▶ _TASK DATA_
====
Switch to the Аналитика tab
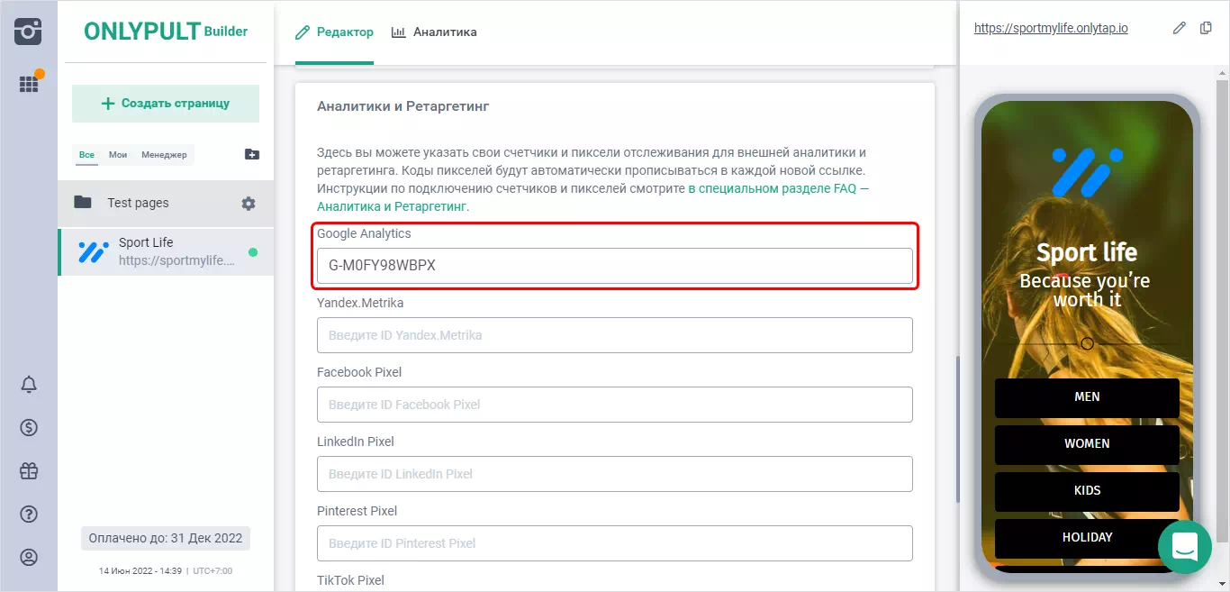The width and height of the screenshot is (1230, 592). point(434,32)
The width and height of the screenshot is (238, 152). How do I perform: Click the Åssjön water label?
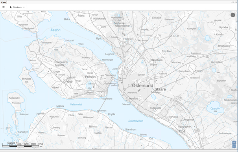point(55,30)

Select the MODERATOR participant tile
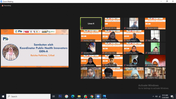point(91,61)
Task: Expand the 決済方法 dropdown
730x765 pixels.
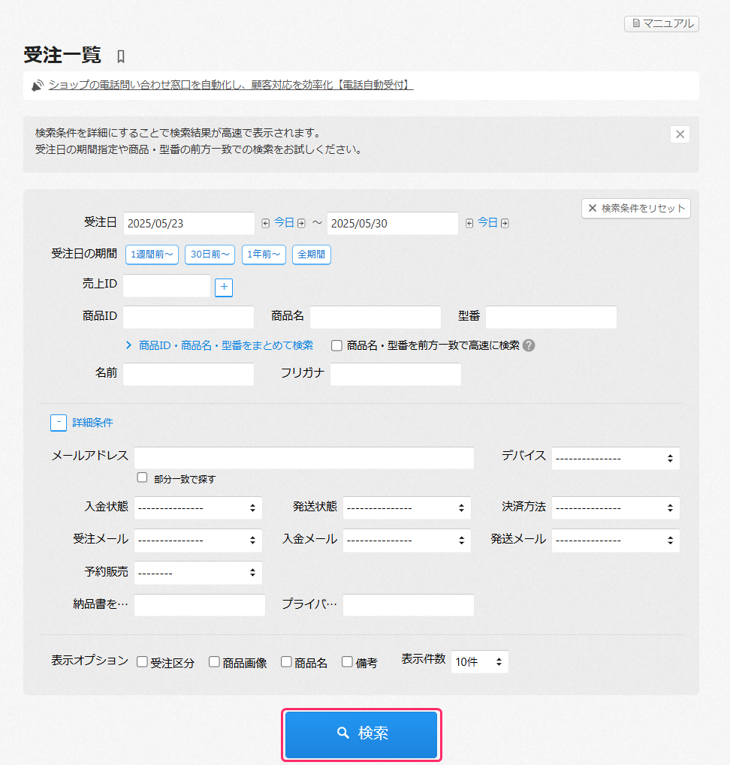Action: click(615, 507)
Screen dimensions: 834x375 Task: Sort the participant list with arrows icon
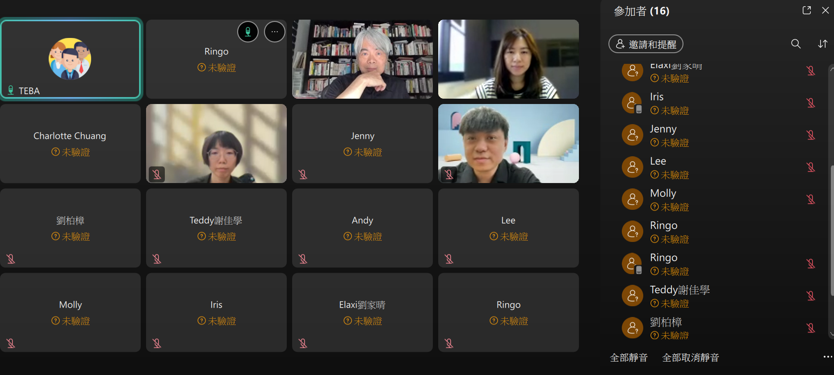pyautogui.click(x=822, y=44)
====
▶ _TASK TO COMPLETE_
How many lines of the records above contain the word "participant"? Reply with the number alone.

▶ _OUTPUT FOR THIS TASK_
2